In 1977, the venue experienced some issues about being able to use the track, which actually resulted in the municipality then helping the club build a new 300 metres international dimensions track. It was built on the outside of the existing smaller track and was open by 1980. Teams called Hanerne Hanherred (the Roosters) and Ravnene (the Ravens) competed in the amateur leagues until 1985) before the introduction of the professional Danish Speedway League (which was established in 1986). The venue was also used for the 1984 Danish Speedway Championship.

The team would be called HaMK Brovst for the Super League and they were fortunate enough to have the Nielsen brothers still riding for them despite Hans' commitments in the British league. The team won the Danish Speedway League in 1990.

===1991 to 2010===
At the club's 1991 AGM, HaMK agreed to split, with a new speedway team called Brovst Speedway Club, while HaMK retained the motocross element.

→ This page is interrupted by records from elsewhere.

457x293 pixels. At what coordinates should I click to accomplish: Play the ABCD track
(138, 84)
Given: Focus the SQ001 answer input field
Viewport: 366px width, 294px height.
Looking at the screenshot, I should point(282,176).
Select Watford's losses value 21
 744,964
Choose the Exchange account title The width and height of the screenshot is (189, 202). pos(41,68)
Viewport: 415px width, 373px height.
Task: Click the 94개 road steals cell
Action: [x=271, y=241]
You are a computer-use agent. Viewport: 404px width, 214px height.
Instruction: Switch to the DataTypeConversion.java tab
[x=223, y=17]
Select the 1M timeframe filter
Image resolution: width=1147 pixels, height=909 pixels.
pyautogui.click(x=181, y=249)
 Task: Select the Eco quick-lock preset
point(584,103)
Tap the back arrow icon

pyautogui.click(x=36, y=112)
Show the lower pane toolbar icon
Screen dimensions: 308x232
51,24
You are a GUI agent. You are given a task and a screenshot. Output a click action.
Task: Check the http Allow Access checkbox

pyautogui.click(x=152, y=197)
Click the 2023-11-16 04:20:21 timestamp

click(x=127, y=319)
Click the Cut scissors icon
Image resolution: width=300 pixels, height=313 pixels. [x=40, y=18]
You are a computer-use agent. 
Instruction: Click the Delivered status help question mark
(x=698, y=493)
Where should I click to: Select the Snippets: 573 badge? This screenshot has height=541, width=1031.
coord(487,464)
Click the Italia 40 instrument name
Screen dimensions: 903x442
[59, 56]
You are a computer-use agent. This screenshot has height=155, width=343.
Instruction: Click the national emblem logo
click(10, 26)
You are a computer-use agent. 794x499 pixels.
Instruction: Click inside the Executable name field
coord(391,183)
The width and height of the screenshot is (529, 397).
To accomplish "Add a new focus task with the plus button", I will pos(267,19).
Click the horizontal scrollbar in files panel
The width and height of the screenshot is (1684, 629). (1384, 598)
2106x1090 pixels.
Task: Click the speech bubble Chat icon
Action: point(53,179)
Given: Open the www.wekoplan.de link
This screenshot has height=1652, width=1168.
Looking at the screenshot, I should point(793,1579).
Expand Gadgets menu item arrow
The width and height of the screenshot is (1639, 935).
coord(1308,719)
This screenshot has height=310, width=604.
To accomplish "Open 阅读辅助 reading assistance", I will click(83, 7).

The team continued to compete at the highest level and during the 1998 Danish speedway season, they won their second league title. Hans Nielsen, now in his late 30's was still one of the world's leading riders and topped the league averages for the club again. A new set of riders arrived at the club when Nielsen retired and they included Nicki Pedersen, Hans Andersen and Gert Handberg. This helped the club win a third league title in 2000.

The next ten years were spent battling in the top league but gaining little success. After the 2010 Danish speedway season they would drop out of the league altogether.

===2021 to present===
A year after the COVID-19 pandemic cancelled season, an announcement was made that a new team called Nordjysk Elite Speedway would compete during the 2021 Danish speedway season. The team was branded as the Elite department of the Brovst Speedway Club and the venue was branded as the Sparekassen Danmark Speedway Arena. They signed Leon Madsen but only managed a 7th-place finish out of 8 teams. Worse was to come when during the 2022 Danish speedway season the club folded due to financial issues and their results were expunged. The DMU stated that they would not be able to return to the league until 2024.